Como é sua relação com a tecnologia? Você escreve seus primeiros rascunhos à mão ou no computador?
Eu gosto de tecnologia, do modo em que um leitor hoje em dia pode conhecer o meu trabalho lá no interior da Bahia e me dizer que ficou emocionado com determinada passagem do meu livro. É muito legal falar com pessoas de outros Estados que leram, por indicação de outra pessoa, algum texto meu e quiseram me escrever dizendo: “Por causa do seu livro eu comecei a gostar de ler”. Tem coisa melhor de se ouvir? Então isso me anima a escrever também. Meus rascunhos eu escrevo onde dá pra escrever. Antigamente eu escrevia mais a lápis, agora escrevo diretamente no Word.
De onde vêm suas ideias? Há um conjunto de hábitos que você cultiva para se manter criativo?
Eu não acredito em escritores que não cultivam o hábito da leitura. Para mim a leitura é o melhor hábito para um escritor se manter criativo.
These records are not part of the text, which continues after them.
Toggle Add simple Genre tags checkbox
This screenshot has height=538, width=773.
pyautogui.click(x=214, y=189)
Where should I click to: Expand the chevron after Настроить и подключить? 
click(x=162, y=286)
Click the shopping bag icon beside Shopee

Eu nunca fico sem ler! Quem escreve precisa conhecer novas formas de escrita. Não existe apenas um jeito de escrever. Quando comecei a ler Balzac, fiquei muito impressionado como ele dava vida aos seus personagens, transitando de um livro para o outro; na sua Comédia humana, percebi que ele já havia experimentado vários tipos de escrita desde A pele de onagro até o seu livro magistral As ilusões perdidas. Ele vinha encontrando novas formas para o romance moderno. Oscar Wilde disse que ele, Balzac, criou o século dezenove, mas ele apenas observou os hábitos das pessoas, como elas pensavam e agiam e experimentou formas de descrevê-las, por isso sempre se manteve criativo: ele lia muito!
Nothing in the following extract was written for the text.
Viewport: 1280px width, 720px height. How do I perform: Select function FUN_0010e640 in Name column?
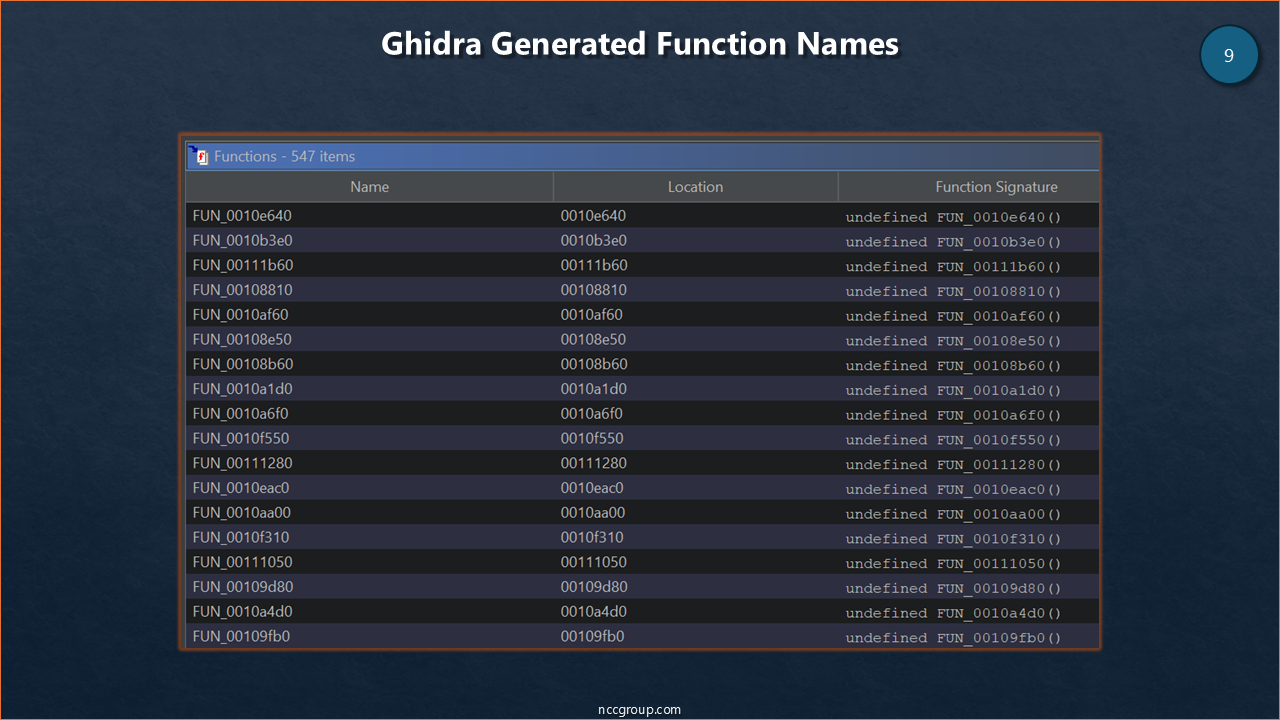coord(242,216)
O que você acha que mudou no seu processo de escrita ao longo dos anos? O que você diria a si mesmo se pudesse voltar à escrita de seus primeiros textos?
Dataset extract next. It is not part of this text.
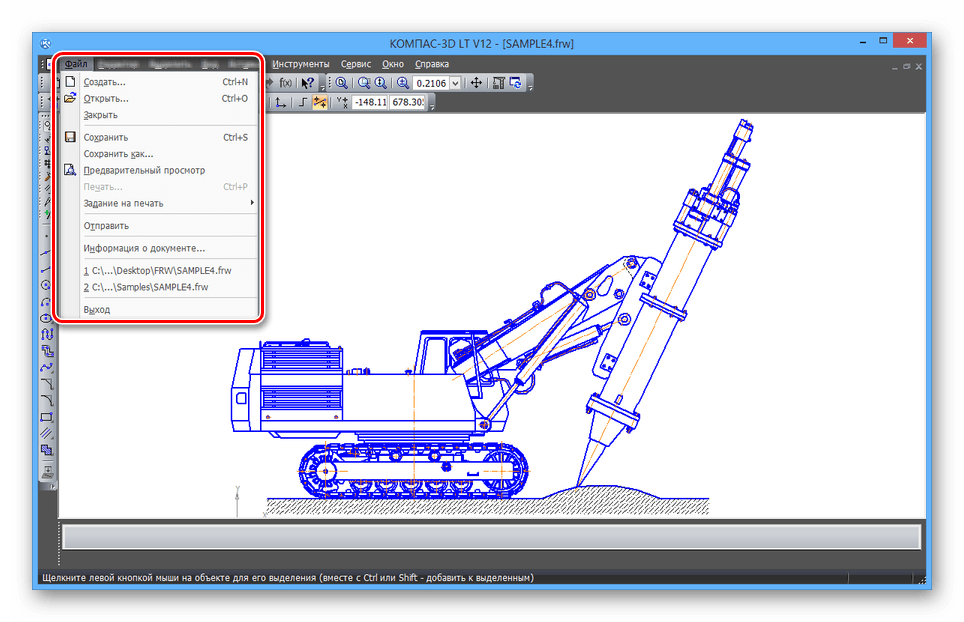This screenshot has height=622, width=964.
Task: Select the rectangle tool in left toolbar
Action: tap(46, 417)
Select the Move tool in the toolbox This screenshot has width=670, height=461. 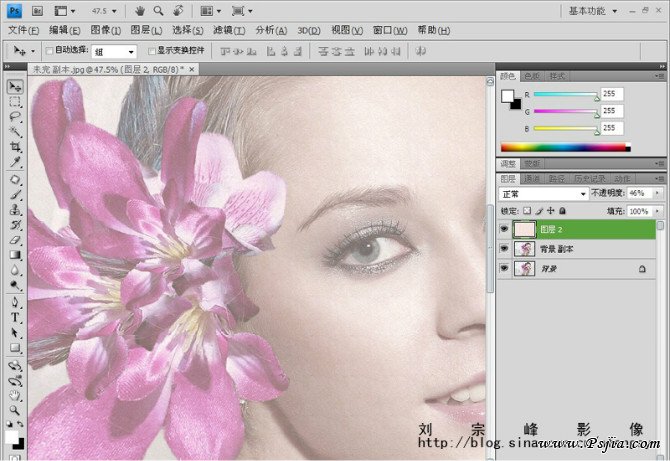[15, 87]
Meus primeiros textos foram poesias que escrevi durante um ano inteiro trancado em meu quarto. Eu escrevia em meu caderno aqueles poemas e achava que estava fazendo a melhor coisa do mundo. Depois que conheci a poesia de Carlos Drummond de Andrade, de Rimbaud, Roberto Piva e Charles Baudelaire, a primeira coisa que fiz foi jogar aqueles textos no fogo e me trancar na biblioteca municipal do meu bairro e ler que nem um louco. Eu lia mais de seis horas por dia tudo o que encontrava. Não era nada sistemático, ao mesmo tempo que eu lia um livro de Platão, eu estava lendo O lobo da estepe, de Hermann Hesse. Somente seis anos depois de ter malogrado meu primeiro trabalho, iniciei na feitura de O diabo na mesa dos fundos. Se eu pudesse voltar no tempo eu diria pra mim mesmo: “Você tem certeza que quer publicar essas poesias? Escuta o meu conselho, jovem, joga toda essa merda no fogo e vá ler uns bons livros!”
Que projeto você gostaria de fazer, mas ainda não começou? Que livro você gostaria de ler e ele ainda não existe?
Eu gostaria de escrever um roteiro para um filme, mas ainda não comecei, talvez eu acabe escrevendo, colaborando em algo, já me convidaram e eu até já cheguei a escrever o roteiro pra um curta, mas nunca longa-metragem. Sobre um livro que eu gostaria de escrever, não sei, mas eu queria muito que Rimbaud não tivesse parado de escrever. Ainda fico na dúvida se ele realmente não tinha mais nada para dizer.